夫の会社の経営が上手くいき、郊外に家を買ったのをきっかけに引っ越しのため退職。趣味はインテリアと料理、週末には大勢の友人家族を招待して庭でプールパーティを開くというぬるま湯専業主婦生活に丸5年間どっぷりと浸かっていました。

40歳を目前に下の子が幼稚園年長になって時間ができ、せっかくアメリカの大学で頑張って勉強したのに何の役にも立っていないことに愕然とし、キャリア再開を考え始めました。ちょうど学生時代の旧友が起業し、在宅で翻訳する機会をもらいました。おかげで働くことの楽しさを再認識するようになり、やるならプロとしてと思いフリーランスになりました。

突然の母の死
翻訳も少しずつ軌道に乗り始めた頃、60代前半だった母が急に亡くなりました。離婚後私と弟を女手一つで育て、何度もアメリカに来ては私の子育てを手伝ってくれていた元気で社交的な母。心配させるからと深刻な癌であることは知らされていませんでした。悲しみのどん底にいた私に高校の同級生が「親孝行してあげられなかったと後悔するより、充実した人生を生きることが一番の恩返しだと思うよ」と言ってくれました。その言葉に励まされ、いつか母に天国で自慢の娘と思ってもらおう、その為に頑張ろうと思えるようになりました。

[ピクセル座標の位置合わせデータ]

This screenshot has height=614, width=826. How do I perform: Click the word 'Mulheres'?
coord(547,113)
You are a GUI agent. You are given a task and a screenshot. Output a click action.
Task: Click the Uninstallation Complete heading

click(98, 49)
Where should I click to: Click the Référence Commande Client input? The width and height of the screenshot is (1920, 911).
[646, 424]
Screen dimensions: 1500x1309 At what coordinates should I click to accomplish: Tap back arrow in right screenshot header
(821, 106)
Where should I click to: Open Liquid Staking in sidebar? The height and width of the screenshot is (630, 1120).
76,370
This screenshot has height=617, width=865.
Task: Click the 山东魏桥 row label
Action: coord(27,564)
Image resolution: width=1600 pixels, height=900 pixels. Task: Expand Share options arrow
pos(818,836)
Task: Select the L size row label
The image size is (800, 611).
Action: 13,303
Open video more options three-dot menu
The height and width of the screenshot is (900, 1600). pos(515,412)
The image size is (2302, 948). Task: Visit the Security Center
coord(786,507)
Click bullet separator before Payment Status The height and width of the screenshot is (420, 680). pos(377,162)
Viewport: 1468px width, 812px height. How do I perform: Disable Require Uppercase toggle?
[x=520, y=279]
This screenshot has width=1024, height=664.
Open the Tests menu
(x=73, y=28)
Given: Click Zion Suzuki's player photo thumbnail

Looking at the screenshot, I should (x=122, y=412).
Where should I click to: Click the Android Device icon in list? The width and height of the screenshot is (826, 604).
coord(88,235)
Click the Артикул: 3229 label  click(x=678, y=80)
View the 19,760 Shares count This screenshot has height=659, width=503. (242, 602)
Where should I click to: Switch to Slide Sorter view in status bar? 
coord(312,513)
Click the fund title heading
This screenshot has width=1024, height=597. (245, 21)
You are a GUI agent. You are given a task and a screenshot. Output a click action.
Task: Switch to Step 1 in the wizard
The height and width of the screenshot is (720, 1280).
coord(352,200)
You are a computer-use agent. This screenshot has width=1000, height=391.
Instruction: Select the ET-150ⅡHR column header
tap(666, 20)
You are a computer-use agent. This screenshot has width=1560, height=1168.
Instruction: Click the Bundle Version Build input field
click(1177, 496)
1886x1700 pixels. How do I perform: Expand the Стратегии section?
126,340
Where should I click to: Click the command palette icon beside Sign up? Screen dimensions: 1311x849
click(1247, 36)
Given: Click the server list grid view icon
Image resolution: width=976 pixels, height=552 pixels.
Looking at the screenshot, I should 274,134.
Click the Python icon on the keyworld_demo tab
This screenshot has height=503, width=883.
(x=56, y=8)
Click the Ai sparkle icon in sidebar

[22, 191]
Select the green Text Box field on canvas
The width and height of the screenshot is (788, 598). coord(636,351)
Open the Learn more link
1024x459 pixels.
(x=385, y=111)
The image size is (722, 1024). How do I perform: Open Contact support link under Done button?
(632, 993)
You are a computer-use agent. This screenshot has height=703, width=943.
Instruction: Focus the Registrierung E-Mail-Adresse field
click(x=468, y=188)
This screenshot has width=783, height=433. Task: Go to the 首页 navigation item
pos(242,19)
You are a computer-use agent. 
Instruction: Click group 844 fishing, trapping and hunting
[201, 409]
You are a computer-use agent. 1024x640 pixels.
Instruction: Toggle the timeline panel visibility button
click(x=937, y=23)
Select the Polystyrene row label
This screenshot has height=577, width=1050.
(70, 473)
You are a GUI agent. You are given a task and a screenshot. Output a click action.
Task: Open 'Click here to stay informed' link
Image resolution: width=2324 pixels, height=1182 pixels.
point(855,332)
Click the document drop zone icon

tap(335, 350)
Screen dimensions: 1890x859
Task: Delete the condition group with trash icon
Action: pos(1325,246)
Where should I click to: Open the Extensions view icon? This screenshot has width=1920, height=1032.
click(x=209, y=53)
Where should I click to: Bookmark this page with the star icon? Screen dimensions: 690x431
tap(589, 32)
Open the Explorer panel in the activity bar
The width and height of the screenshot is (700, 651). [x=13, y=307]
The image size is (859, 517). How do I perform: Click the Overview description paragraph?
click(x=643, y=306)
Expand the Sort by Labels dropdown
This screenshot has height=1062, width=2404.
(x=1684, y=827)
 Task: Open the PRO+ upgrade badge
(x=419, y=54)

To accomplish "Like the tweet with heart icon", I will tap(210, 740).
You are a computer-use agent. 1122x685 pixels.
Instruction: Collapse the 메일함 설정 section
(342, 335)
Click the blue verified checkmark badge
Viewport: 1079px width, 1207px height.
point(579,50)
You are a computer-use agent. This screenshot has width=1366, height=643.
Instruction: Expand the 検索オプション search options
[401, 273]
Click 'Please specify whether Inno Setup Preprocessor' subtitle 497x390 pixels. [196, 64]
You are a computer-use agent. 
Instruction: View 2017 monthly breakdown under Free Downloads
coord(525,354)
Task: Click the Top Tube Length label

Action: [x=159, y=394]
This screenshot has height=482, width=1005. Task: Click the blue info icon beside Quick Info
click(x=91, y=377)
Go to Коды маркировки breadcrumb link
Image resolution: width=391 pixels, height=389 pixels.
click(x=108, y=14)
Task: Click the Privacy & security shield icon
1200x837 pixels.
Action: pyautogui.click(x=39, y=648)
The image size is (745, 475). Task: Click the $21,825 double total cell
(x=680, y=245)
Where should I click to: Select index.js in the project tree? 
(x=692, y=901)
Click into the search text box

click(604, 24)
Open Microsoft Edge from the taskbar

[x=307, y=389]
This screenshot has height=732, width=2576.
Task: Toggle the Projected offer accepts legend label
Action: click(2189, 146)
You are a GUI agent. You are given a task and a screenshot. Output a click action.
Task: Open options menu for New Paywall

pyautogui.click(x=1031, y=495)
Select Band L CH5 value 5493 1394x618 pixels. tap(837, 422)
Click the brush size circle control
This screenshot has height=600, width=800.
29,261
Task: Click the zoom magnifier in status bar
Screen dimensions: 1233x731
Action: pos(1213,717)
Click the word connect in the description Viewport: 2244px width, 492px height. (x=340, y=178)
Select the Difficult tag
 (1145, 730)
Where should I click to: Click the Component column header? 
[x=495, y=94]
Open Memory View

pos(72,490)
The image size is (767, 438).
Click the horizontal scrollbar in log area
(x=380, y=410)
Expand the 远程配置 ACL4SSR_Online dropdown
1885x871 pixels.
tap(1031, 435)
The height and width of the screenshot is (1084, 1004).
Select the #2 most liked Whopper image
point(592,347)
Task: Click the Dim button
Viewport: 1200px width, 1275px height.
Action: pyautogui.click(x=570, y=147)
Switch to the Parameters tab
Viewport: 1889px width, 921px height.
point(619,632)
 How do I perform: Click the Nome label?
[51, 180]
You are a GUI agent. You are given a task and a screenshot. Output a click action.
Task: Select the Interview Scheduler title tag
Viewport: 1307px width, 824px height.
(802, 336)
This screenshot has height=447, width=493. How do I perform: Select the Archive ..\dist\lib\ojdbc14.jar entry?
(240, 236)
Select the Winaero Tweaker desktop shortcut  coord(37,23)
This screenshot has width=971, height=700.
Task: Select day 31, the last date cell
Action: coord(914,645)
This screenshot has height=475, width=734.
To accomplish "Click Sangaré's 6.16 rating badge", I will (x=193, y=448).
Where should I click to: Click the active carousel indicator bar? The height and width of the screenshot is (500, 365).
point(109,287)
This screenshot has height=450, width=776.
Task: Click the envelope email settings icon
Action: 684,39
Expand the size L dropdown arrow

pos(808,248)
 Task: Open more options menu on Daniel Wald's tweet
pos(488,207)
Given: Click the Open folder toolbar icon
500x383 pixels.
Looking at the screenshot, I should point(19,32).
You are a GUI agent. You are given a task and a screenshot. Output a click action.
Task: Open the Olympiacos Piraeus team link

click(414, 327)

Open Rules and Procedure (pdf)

*やること*:
(a) 文章の中の「夫の会社の経営が上手くいき、」から始まり「いフリーランスになりました。」で終わる部分を、一字も変えずに書き写してください。
(b) 文章では、専業主婦の生活にどのくらいの期間浸かっていたと書かれていますか。

*順番どおりの答え*:
(a)
夫の会社の経営が上手くいき、郊外に家を買ったのをきっかけに引っ越しのため退職。趣味はインテリアと料理、週末には大勢の友人家族を招待して庭でプールパーティを開くというぬるま湯専業主婦生活に丸5年間どっぷりと浸かっていました。

40歳を目前に下の子が幼稚園年長になって時間ができ、せっかくアメリカの大学で頑張って勉強したのに何の役にも立っていないことに愕然とし、キャリア再開を考え始めました。ちょうど学生時代の旧友が起業し、在宅で翻訳する機会をもらいました。おかげで働くことの楽しさを再認識するようになり、やるならプロとしてと思いフリーランスになりました。

(b) 丸5年間です。